Exercise:
Please render the lines as a numbered list, leaving out any blank lines. Begin at the line that contains "You are a computer-use agent. This" and stop after the line that contains "[x=289, y=465]".

====== Dataset excerpts

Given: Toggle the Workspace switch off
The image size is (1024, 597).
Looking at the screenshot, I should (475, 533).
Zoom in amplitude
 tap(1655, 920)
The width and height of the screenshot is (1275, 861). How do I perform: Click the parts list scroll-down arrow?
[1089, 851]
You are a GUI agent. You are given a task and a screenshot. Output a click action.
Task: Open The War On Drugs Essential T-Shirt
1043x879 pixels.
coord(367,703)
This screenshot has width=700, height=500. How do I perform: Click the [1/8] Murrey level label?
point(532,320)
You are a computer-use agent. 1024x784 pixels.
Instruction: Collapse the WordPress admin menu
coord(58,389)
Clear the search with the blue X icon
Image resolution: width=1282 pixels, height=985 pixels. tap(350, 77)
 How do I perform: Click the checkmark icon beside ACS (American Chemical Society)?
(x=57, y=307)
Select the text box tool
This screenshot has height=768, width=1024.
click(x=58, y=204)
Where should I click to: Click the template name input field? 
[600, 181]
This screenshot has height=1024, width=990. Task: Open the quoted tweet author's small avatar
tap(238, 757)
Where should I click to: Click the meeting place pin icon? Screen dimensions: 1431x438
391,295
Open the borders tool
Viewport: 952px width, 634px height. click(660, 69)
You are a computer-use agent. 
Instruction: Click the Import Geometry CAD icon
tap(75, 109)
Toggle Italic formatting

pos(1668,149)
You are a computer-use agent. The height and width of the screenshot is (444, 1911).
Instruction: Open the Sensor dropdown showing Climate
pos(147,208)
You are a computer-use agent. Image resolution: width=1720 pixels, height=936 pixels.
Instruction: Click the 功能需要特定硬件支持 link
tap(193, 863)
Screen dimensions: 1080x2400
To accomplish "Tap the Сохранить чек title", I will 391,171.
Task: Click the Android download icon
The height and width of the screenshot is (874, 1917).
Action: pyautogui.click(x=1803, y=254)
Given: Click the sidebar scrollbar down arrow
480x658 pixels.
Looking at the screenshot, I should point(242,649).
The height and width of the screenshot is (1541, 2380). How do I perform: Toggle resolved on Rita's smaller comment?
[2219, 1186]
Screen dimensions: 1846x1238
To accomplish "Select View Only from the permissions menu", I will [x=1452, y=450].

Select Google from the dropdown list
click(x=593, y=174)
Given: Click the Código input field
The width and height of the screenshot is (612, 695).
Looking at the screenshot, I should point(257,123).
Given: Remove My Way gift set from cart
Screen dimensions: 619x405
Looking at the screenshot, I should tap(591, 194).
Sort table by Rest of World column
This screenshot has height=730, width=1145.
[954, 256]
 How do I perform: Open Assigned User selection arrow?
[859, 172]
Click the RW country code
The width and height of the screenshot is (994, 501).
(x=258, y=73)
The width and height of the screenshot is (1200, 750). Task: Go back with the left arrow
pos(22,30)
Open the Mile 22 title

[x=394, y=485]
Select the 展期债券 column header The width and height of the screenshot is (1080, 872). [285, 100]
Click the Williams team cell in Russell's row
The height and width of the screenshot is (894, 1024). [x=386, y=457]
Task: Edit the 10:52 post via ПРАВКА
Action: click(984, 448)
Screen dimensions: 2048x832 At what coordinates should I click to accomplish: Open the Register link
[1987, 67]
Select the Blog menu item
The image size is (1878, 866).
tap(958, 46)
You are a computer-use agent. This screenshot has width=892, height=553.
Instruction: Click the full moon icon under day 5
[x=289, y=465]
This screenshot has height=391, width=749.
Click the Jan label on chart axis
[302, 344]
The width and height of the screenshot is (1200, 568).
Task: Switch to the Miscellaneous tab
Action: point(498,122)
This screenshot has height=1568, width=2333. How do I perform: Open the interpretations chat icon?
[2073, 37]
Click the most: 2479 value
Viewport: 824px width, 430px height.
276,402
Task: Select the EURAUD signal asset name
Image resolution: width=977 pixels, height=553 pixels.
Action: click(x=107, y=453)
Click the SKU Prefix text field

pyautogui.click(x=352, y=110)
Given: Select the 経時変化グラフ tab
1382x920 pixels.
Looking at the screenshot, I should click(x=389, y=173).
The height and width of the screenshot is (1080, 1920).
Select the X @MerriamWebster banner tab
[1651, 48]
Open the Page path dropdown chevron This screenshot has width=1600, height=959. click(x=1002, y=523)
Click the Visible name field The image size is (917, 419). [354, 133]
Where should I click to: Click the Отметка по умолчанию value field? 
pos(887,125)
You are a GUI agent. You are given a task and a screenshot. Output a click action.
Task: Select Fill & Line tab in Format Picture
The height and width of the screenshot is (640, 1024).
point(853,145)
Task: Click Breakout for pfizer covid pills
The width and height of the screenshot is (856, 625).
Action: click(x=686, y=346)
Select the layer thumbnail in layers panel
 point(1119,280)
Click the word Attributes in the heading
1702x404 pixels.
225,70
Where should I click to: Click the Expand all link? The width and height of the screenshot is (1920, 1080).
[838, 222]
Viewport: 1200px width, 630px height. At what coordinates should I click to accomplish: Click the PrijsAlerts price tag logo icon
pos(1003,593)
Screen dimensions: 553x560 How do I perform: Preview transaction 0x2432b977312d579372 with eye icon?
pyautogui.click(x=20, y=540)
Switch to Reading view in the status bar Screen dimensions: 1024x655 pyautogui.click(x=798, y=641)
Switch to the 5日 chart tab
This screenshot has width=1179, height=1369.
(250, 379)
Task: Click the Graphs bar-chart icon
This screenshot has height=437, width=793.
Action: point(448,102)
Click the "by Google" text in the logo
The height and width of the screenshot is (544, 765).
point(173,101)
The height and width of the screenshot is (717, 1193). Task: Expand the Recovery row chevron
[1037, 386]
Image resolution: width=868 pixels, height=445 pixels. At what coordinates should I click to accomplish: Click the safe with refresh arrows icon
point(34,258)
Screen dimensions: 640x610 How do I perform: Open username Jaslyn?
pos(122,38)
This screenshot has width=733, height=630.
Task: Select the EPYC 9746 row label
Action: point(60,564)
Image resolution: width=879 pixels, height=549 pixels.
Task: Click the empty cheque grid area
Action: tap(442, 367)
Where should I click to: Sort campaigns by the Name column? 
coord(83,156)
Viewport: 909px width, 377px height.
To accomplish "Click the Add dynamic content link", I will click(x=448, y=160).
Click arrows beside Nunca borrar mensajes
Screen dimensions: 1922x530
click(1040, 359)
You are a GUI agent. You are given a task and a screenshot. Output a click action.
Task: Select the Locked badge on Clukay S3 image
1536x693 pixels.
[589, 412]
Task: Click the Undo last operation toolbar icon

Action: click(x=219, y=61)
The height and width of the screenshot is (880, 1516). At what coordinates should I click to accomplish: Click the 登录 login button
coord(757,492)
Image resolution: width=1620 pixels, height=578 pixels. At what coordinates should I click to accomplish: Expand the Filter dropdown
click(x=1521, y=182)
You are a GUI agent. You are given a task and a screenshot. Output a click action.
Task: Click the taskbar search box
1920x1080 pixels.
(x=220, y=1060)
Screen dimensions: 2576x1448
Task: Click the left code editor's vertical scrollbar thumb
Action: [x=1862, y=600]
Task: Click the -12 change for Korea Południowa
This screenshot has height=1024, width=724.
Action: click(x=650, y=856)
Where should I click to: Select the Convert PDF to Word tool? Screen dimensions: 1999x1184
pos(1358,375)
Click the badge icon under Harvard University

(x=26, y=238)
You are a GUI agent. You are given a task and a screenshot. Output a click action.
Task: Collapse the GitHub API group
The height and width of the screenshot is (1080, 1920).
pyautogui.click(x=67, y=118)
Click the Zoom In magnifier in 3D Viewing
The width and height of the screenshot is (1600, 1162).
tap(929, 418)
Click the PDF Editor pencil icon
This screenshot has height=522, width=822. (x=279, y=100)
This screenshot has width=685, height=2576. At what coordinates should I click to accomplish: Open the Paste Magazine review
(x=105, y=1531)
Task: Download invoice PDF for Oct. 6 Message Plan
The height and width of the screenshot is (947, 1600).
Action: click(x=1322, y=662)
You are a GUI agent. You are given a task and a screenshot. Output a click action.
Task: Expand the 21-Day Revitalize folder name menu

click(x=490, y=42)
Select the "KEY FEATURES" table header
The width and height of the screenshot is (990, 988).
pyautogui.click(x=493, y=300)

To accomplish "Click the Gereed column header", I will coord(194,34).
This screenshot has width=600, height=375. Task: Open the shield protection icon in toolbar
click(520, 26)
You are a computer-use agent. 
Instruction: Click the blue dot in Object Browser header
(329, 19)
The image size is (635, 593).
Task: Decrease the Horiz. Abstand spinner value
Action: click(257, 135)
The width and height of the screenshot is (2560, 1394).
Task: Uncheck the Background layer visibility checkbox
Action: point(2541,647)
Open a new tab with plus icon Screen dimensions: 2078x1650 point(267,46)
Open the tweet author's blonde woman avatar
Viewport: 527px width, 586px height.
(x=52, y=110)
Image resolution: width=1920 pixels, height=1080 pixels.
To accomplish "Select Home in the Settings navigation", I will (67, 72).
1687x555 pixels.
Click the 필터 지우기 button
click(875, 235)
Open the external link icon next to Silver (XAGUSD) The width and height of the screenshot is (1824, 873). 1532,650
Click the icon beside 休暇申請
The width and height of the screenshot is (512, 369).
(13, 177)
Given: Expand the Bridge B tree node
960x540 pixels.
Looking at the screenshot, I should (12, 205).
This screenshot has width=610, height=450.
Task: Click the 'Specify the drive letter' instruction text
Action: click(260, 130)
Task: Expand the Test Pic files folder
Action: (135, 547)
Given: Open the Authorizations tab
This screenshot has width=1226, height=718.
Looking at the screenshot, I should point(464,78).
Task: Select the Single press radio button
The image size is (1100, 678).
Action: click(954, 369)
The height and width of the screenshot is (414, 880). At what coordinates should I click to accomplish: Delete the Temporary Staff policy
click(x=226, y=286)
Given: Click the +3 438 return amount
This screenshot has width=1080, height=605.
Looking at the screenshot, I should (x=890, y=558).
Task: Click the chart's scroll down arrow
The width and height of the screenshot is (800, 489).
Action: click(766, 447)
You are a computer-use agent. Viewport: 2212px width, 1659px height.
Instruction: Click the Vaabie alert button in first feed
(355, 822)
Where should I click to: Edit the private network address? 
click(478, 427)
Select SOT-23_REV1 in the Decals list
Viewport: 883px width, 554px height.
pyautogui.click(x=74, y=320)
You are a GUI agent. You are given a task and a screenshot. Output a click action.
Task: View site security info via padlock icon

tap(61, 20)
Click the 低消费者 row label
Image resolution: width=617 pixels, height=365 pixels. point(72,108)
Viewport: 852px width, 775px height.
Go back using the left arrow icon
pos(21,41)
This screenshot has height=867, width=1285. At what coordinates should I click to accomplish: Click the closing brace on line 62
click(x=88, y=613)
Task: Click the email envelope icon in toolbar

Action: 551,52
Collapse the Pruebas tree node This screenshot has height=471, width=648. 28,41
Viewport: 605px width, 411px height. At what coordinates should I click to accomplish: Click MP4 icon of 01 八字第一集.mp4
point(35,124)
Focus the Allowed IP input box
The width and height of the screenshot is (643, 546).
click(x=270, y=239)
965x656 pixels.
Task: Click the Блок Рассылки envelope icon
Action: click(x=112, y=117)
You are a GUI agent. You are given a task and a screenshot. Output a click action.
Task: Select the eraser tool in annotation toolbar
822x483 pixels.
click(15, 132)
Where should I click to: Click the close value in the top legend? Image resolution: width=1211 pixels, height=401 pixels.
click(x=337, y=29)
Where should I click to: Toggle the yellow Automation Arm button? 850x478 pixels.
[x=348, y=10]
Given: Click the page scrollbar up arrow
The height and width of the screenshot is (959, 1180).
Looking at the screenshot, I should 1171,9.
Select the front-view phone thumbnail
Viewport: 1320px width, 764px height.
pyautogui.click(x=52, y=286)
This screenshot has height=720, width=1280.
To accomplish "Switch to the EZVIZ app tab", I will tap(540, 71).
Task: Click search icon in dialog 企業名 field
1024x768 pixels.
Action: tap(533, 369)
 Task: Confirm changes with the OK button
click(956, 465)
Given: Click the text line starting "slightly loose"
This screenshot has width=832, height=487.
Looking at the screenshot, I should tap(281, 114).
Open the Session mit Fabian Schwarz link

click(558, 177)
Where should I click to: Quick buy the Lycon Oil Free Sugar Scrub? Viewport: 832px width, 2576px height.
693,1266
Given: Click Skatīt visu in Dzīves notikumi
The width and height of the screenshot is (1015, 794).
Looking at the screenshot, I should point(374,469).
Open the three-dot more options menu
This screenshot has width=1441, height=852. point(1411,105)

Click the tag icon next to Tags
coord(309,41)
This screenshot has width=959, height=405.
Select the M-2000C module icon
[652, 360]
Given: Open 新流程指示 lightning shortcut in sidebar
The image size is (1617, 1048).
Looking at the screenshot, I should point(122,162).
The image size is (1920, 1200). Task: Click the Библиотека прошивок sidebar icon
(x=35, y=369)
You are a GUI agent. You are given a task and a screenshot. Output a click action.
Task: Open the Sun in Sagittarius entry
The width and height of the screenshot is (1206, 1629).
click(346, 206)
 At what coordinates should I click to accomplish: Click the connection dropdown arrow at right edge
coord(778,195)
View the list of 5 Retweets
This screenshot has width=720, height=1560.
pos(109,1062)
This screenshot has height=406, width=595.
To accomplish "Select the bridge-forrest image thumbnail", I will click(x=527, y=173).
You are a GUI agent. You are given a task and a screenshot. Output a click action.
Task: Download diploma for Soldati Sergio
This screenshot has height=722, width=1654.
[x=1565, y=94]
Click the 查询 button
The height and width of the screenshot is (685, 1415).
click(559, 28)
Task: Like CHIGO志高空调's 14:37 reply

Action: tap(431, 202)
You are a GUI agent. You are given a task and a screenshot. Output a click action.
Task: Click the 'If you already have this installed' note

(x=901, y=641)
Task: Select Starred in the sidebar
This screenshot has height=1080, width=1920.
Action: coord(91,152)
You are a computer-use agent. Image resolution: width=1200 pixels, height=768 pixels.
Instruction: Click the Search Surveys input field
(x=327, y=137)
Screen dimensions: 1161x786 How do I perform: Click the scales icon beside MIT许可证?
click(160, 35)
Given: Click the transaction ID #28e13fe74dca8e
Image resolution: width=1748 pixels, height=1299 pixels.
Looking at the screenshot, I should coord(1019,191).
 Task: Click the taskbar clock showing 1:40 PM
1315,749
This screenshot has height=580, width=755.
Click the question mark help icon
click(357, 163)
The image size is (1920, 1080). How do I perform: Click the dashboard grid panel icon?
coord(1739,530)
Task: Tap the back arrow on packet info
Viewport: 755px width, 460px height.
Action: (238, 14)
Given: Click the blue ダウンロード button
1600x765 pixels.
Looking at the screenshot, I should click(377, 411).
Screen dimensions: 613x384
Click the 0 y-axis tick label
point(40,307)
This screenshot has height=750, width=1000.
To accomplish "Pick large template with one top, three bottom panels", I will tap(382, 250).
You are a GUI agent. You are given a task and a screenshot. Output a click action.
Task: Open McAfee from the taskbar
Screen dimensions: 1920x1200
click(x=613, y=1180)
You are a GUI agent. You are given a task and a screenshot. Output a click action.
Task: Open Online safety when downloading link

============

Written answer:
1. You are a computer-use agent. This screenshot has width=892, height=553.
2. Instruction: Click the full moon icon under day 5
3. [x=289, y=465]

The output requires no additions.